____ Supplied entries

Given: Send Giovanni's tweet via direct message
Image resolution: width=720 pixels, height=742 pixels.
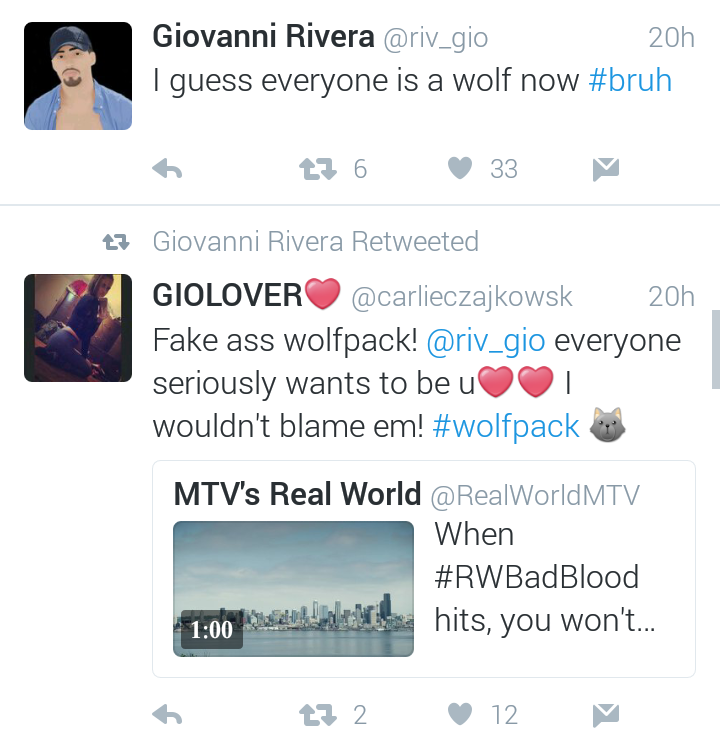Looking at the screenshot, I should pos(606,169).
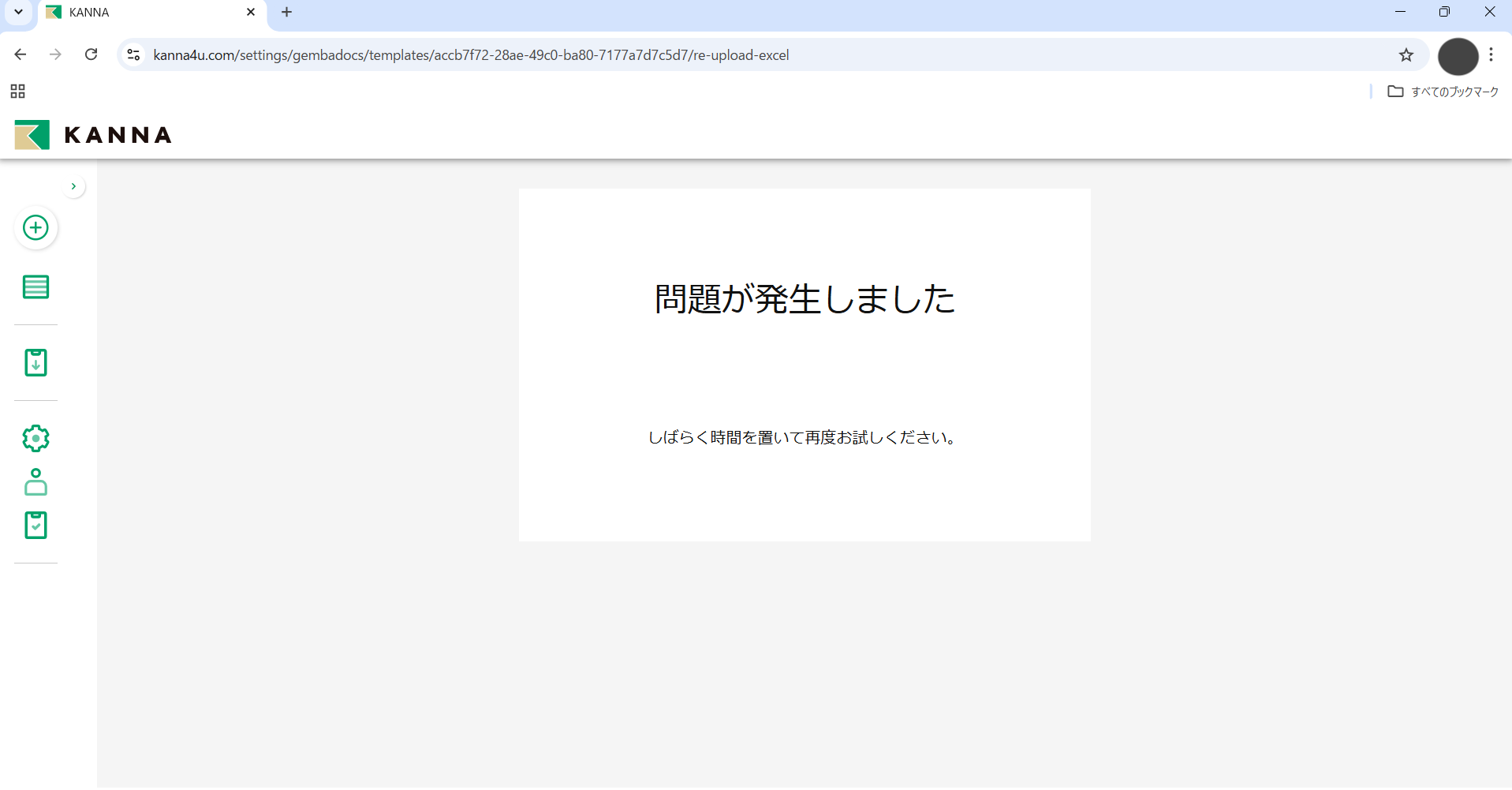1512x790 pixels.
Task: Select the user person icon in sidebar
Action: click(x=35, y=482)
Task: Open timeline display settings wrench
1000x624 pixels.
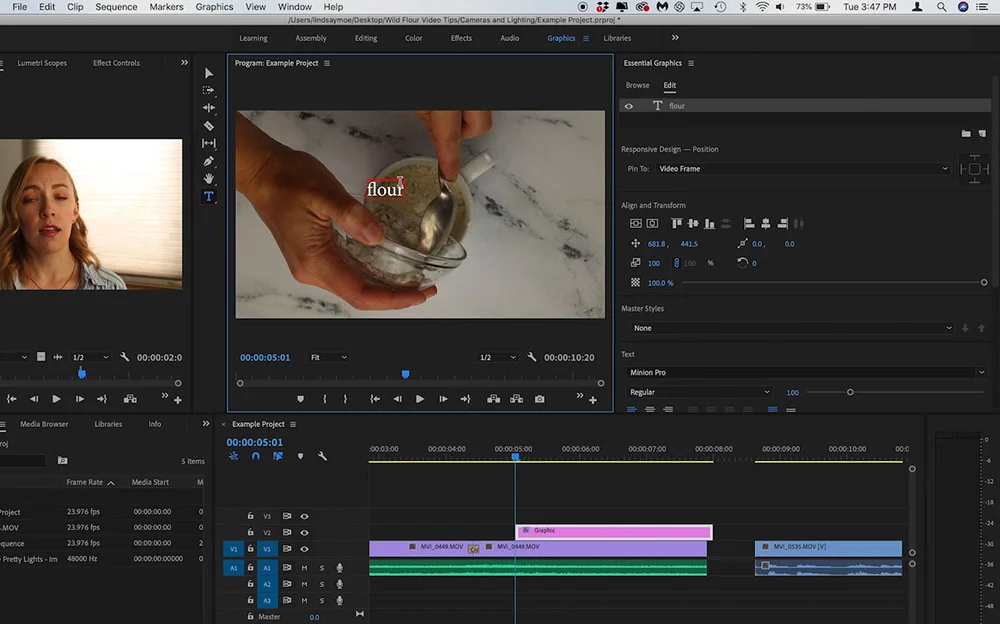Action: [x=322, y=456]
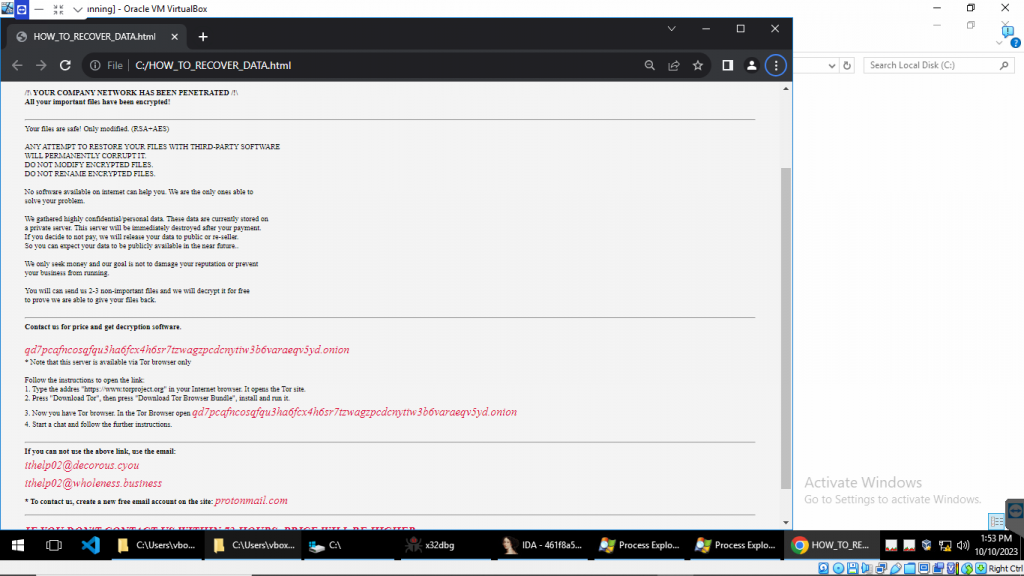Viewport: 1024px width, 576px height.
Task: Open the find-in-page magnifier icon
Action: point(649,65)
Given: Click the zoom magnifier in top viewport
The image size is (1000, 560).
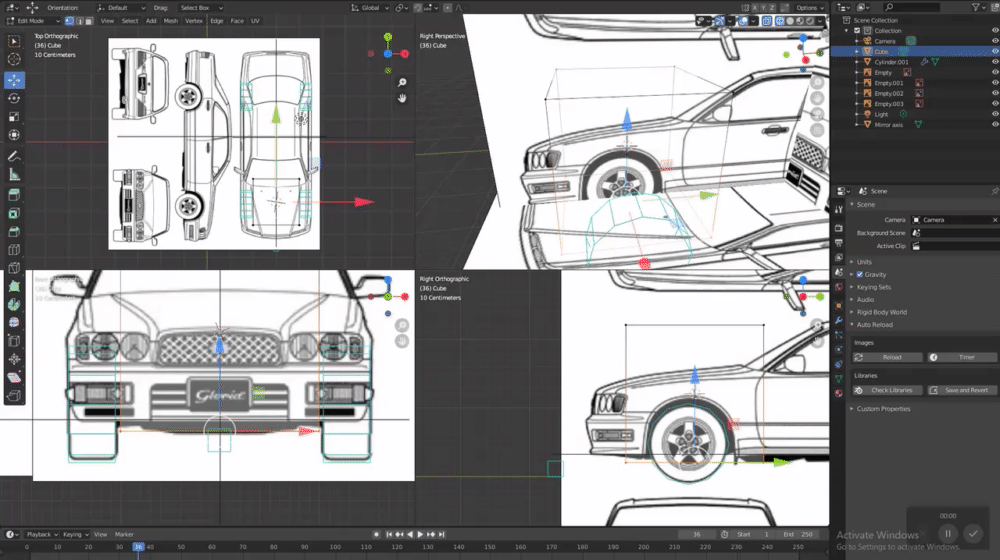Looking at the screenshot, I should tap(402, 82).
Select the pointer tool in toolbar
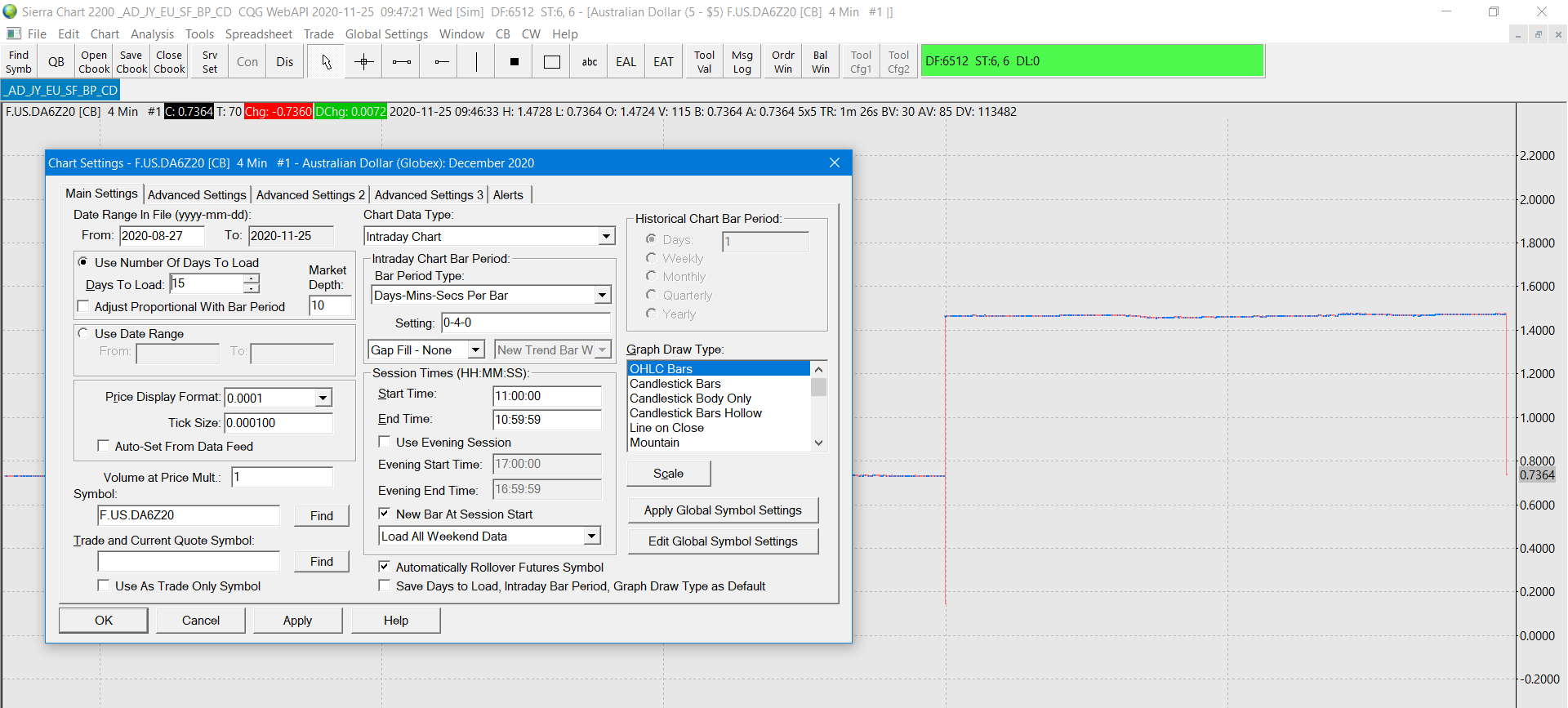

________

*Task requirements*. Every line from the one that holds "1000x624 pixels." to the end of the listing should be output exactly, with pictures left out, please.

*Answer space*.
1000x624 pixels.
Action: [x=322, y=456]
Viewport: 1024px width, 576px height.
Task: Open the find-in-page magnifier icon
Action: point(649,65)
Given: Click the zoom magnifier in top viewport
The image size is (1000, 560).
Looking at the screenshot, I should tap(402, 82).
Select the pointer tool in toolbar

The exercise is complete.